Repeat all of the material exactly, with no line missing.
.....
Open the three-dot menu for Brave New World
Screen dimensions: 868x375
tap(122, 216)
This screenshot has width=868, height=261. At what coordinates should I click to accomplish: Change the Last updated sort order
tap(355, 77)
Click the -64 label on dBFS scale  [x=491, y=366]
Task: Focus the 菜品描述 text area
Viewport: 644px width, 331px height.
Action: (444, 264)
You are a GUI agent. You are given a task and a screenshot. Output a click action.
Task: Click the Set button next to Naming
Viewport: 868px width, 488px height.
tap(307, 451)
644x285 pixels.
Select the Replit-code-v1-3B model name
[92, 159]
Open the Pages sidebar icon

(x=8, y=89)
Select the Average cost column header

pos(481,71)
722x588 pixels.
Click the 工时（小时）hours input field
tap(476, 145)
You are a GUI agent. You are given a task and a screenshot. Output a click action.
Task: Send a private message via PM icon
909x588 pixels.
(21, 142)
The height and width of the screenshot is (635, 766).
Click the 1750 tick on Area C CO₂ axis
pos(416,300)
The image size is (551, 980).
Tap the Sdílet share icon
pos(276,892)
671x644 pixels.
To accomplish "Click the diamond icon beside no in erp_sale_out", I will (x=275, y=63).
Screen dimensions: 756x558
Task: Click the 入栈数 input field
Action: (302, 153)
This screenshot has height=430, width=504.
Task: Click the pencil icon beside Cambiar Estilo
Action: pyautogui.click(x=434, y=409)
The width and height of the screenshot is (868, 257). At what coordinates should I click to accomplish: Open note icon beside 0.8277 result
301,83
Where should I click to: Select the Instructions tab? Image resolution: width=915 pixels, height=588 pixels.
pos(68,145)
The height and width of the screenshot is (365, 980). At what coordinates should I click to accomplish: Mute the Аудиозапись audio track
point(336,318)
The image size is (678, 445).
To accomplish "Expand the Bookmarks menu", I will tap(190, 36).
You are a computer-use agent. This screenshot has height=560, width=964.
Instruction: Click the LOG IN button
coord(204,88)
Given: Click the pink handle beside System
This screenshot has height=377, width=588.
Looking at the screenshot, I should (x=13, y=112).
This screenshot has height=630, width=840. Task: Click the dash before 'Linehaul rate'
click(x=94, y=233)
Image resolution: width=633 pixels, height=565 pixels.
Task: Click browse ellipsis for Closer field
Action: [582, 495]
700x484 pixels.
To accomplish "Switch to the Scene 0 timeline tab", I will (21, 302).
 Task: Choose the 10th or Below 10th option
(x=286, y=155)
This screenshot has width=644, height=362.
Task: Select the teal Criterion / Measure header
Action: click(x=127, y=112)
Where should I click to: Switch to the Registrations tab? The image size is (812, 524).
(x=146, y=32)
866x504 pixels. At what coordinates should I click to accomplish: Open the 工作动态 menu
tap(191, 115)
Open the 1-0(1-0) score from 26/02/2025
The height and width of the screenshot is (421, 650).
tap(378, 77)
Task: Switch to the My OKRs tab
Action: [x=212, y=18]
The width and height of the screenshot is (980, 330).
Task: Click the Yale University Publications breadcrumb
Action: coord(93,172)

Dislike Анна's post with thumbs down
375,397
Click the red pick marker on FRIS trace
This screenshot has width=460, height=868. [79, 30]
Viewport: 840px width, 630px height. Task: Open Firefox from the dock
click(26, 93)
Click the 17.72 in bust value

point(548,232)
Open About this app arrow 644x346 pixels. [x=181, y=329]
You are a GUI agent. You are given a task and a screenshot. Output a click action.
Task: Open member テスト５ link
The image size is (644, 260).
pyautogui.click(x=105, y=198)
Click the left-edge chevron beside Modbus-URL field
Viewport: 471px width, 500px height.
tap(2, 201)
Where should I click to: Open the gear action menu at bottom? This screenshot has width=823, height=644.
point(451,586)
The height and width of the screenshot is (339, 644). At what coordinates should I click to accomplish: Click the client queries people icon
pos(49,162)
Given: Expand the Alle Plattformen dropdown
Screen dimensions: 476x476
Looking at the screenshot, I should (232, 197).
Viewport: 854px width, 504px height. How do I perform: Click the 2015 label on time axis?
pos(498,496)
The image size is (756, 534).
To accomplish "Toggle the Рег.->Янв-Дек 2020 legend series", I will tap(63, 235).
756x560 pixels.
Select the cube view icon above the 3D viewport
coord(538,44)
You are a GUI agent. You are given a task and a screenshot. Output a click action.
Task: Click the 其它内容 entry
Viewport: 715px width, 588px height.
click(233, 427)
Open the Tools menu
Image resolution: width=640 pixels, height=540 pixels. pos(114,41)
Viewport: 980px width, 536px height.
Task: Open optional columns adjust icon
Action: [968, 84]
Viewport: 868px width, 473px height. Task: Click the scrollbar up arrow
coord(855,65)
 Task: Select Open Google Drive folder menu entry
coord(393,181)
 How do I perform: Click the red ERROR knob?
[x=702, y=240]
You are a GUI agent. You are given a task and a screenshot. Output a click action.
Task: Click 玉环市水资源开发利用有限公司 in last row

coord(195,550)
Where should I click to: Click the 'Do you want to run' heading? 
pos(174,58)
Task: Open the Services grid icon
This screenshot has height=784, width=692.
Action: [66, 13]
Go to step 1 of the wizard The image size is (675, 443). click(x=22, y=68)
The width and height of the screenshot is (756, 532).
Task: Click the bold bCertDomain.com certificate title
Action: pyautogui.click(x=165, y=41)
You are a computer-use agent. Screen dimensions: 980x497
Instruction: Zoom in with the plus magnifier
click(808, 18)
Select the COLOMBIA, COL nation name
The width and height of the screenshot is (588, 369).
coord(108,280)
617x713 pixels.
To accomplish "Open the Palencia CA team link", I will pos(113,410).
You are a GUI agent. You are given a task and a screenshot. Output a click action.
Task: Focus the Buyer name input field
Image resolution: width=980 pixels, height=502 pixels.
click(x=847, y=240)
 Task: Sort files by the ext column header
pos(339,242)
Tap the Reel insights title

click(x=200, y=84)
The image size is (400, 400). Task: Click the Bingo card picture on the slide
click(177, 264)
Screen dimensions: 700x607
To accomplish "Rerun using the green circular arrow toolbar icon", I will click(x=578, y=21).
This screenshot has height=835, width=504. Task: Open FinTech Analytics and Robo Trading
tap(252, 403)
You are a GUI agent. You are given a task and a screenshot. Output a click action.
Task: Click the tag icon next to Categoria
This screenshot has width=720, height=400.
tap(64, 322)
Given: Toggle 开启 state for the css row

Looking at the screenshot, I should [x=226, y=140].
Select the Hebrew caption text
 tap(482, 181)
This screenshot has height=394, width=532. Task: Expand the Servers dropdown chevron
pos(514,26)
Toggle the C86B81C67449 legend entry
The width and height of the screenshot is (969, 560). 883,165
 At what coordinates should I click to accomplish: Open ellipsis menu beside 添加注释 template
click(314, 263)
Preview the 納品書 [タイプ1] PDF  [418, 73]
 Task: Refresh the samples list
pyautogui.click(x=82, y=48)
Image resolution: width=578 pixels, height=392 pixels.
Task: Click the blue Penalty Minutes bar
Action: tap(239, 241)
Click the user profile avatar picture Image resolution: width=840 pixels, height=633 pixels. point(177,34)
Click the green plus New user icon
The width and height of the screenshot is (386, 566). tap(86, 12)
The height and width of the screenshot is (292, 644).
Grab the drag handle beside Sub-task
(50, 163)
.....
> [FINISHED EXERCISE]:
Open the three-dot menu for Brave New World
Screen dimensions: 868x375
tap(122, 216)
This screenshot has width=868, height=261. At what coordinates should I click to accomplish: Change the Last updated sort order
tap(355, 77)
Click the -64 label on dBFS scale  [x=491, y=366]
Task: Focus the 菜品描述 text area
Viewport: 644px width, 331px height.
Action: (444, 264)
You are a GUI agent. You are given a task and a screenshot. Output a click action.
Task: Click the Set button next to Naming
Viewport: 868px width, 488px height.
tap(307, 451)
644x285 pixels.
Select the Replit-code-v1-3B model name
[92, 159]
Open the Pages sidebar icon

(x=8, y=89)
Select the Average cost column header

pos(481,71)
722x588 pixels.
Click the 工时（小时）hours input field
tap(476, 145)
You are a GUI agent. You are given a task and a screenshot. Output a click action.
Task: Send a private message via PM icon
909x588 pixels.
(21, 142)
The height and width of the screenshot is (635, 766).
Click the 1750 tick on Area C CO₂ axis
pos(416,300)
The image size is (551, 980).
Tap the Sdílet share icon
pos(276,892)
671x644 pixels.
To accomplish "Click the diamond icon beside no in erp_sale_out", I will (x=275, y=63).
Screen dimensions: 756x558
Task: Click the 入栈数 input field
Action: (302, 153)
This screenshot has height=430, width=504.
Task: Click the pencil icon beside Cambiar Estilo
Action: pyautogui.click(x=434, y=409)
The width and height of the screenshot is (868, 257). At what coordinates should I click to accomplish: Open note icon beside 0.8277 result
301,83
Where should I click to: Select the Instructions tab? Image resolution: width=915 pixels, height=588 pixels.
pos(68,145)
The height and width of the screenshot is (365, 980). At what coordinates should I click to accomplish: Mute the Аудиозапись audio track
point(336,318)
The image size is (678, 445).
To accomplish "Expand the Bookmarks menu", I will tap(190, 36).
You are a computer-use agent. This screenshot has height=560, width=964.
Instruction: Click the LOG IN button
coord(204,88)
Given: Click the pink handle beside System
This screenshot has height=377, width=588.
Looking at the screenshot, I should (x=13, y=112).
This screenshot has height=630, width=840. Task: Click the dash before 'Linehaul rate'
click(x=94, y=233)
Image resolution: width=633 pixels, height=565 pixels.
Task: Click browse ellipsis for Closer field
Action: [582, 495]
700x484 pixels.
To accomplish "Switch to the Scene 0 timeline tab", I will (21, 302).
 Task: Choose the 10th or Below 10th option
(x=286, y=155)
This screenshot has width=644, height=362.
Task: Select the teal Criterion / Measure header
Action: click(x=127, y=112)
Where should I click to: Switch to the Registrations tab? The image size is (812, 524).
(x=146, y=32)
866x504 pixels. At what coordinates should I click to accomplish: Open the 工作动态 menu
tap(191, 115)
Open the 1-0(1-0) score from 26/02/2025
The height and width of the screenshot is (421, 650).
tap(378, 77)
Task: Switch to the My OKRs tab
Action: [x=212, y=18]
The width and height of the screenshot is (980, 330).
Task: Click the Yale University Publications breadcrumb
Action: coord(93,172)

Dislike Анна's post with thumbs down
375,397
Click the red pick marker on FRIS trace
This screenshot has width=460, height=868. [79, 30]
Viewport: 840px width, 630px height. Task: Open Firefox from the dock
click(26, 93)
Click the 17.72 in bust value

point(548,232)
Open About this app arrow 644x346 pixels. [x=181, y=329]
You are a GUI agent. You are given a task and a screenshot. Output a click action.
Task: Open member テスト５ link
The image size is (644, 260).
pyautogui.click(x=105, y=198)
Click the left-edge chevron beside Modbus-URL field
Viewport: 471px width, 500px height.
tap(2, 201)
Where should I click to: Open the gear action menu at bottom? This screenshot has width=823, height=644.
point(451,586)
The height and width of the screenshot is (339, 644). At what coordinates should I click to accomplish: Click the client queries people icon
pos(49,162)
Given: Expand the Alle Plattformen dropdown
Screen dimensions: 476x476
Looking at the screenshot, I should (232, 197).
Viewport: 854px width, 504px height. How do I perform: Click the 2015 label on time axis?
pos(498,496)
The image size is (756, 534).
To accomplish "Toggle the Рег.->Янв-Дек 2020 legend series", I will tap(63, 235).
756x560 pixels.
Select the cube view icon above the 3D viewport
coord(538,44)
You are a GUI agent. You are given a task and a screenshot. Output a click action.
Task: Click the 其它内容 entry
Viewport: 715px width, 588px height.
click(233, 427)
Open the Tools menu
Image resolution: width=640 pixels, height=540 pixels. pos(114,41)
Viewport: 980px width, 536px height.
Task: Open optional columns adjust icon
Action: [968, 84]
Viewport: 868px width, 473px height. Task: Click the scrollbar up arrow
coord(855,65)
 Task: Select Open Google Drive folder menu entry
coord(393,181)
 How do I perform: Click the red ERROR knob?
[x=702, y=240]
You are a GUI agent. You are given a task and a screenshot. Output a click action.
Task: Click 玉环市水资源开发利用有限公司 in last row

coord(195,550)
Where should I click to: Click the 'Do you want to run' heading? 
pos(174,58)
Task: Open the Services grid icon
This screenshot has height=784, width=692.
Action: [66, 13]
Go to step 1 of the wizard The image size is (675, 443). click(x=22, y=68)
The width and height of the screenshot is (756, 532).
Task: Click the bold bCertDomain.com certificate title
Action: pyautogui.click(x=165, y=41)
You are a computer-use agent. Screen dimensions: 980x497
Instruction: Zoom in with the plus magnifier
click(808, 18)
Select the COLOMBIA, COL nation name
The width and height of the screenshot is (588, 369).
coord(108,280)
617x713 pixels.
To accomplish "Open the Palencia CA team link", I will pos(113,410).
You are a GUI agent. You are given a task and a screenshot. Output a click action.
Task: Focus the Buyer name input field
Image resolution: width=980 pixels, height=502 pixels.
click(x=847, y=240)
 Task: Sort files by the ext column header
pos(339,242)
Tap the Reel insights title

click(x=200, y=84)
The image size is (400, 400). Task: Click the Bingo card picture on the slide
click(177, 264)
Screen dimensions: 700x607
To accomplish "Rerun using the green circular arrow toolbar icon", I will click(x=578, y=21).
This screenshot has height=835, width=504. Task: Open FinTech Analytics and Robo Trading
tap(252, 403)
You are a GUI agent. You are given a task and a screenshot. Output a click action.
Task: Click the tag icon next to Categoria
This screenshot has width=720, height=400.
tap(64, 322)
Given: Toggle 开启 state for the css row

Looking at the screenshot, I should [x=226, y=140].
Select the Hebrew caption text
 tap(482, 181)
This screenshot has height=394, width=532. Task: Expand the Servers dropdown chevron
pos(514,26)
Toggle the C86B81C67449 legend entry
The width and height of the screenshot is (969, 560). 883,165
 At what coordinates should I click to accomplish: Open ellipsis menu beside 添加注释 template
click(314, 263)
Preview the 納品書 [タイプ1] PDF  [418, 73]
 Task: Refresh the samples list
pyautogui.click(x=82, y=48)
Image resolution: width=578 pixels, height=392 pixels.
Task: Click the blue Penalty Minutes bar
Action: tap(239, 241)
Click the user profile avatar picture Image resolution: width=840 pixels, height=633 pixels. point(177,34)
Click the green plus New user icon
The width and height of the screenshot is (386, 566). tap(86, 12)
The height and width of the screenshot is (292, 644).
Grab the drag handle beside Sub-task
(50, 163)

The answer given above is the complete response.